Trocamos um sorriso rápido e eu segui pra casa. Chorei o resto do caminho. E continuei chorando no banho. O que foi um pouco demais até para o rematado chorão que eu sou.
Nos dias que se seguiram, eu não voltei a vê-los, o homem e seus cachorros.
O tempo esquentou. Mais umidade. Choveu... Não convém levar cães felpudos para a beira do rio em dias assim, racionalizei.
Racionalizei, também, que os golden retrievers são cães naturalmente amistosos. E o Gump era a exceção com sua rabugice perene com estranhos, então não havia nada de anormal na atitude amistosa do cachorro, e que a única coisa marcante nela era o fato de ter posto fim a quase um ano sem que eu fizesse contato com um cachorro.

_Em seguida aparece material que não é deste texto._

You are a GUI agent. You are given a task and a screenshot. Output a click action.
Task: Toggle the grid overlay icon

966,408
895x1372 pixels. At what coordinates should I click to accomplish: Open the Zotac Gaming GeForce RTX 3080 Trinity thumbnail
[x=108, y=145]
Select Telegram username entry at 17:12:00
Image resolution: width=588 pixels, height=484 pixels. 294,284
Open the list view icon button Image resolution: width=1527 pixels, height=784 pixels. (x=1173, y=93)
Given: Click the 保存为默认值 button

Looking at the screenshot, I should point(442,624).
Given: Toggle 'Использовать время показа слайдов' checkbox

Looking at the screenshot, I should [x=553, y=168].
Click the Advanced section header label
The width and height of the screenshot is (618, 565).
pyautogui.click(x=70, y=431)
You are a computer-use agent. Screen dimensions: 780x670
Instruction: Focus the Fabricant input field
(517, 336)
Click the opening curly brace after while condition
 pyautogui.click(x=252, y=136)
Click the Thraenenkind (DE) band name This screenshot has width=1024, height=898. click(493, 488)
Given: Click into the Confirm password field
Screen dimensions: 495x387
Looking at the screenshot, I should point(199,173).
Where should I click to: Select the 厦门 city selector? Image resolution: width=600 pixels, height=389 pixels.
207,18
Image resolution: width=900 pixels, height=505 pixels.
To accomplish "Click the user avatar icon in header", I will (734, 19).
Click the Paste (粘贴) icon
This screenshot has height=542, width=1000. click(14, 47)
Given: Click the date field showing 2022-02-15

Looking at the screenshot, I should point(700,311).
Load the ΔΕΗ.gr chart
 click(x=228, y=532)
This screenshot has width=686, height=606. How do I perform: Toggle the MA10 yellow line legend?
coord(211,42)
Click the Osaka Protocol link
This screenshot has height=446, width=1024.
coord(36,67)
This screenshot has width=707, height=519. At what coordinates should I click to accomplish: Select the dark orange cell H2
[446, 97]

Racionalmente eu sei de tudo isso.
Irracionalmente, eu poderia fantasiar que, em algum lugar, meu velho amigo sente tanta saudade de mim quanto eu sinto dele. E deu um jeito de vir receber um afago após quase um ano de ausência... Eu poderia fantasiar que os afagos e o elogio não foram o suficiente e que na próxima vez em que nos encontrarmos, eu preciso abraçá-lo de volta. Talvez deitar na grama com ele. Talvez lhe dar um beijo estalado na testa enquanto coço seu pescoço... Mas óbvio... Isso seria bobagem.
Meu amigo se foi. E o cachorro que eu afaguei à margem do rio alguns dias atrás, era apenas um amistoso cão da mesma raça.
Ainda assim, eu não sou o dono da verdade, e por via das dúvidas, eu seguirei fazendo o mesmo caminho de volta pra casa depois do trabalho.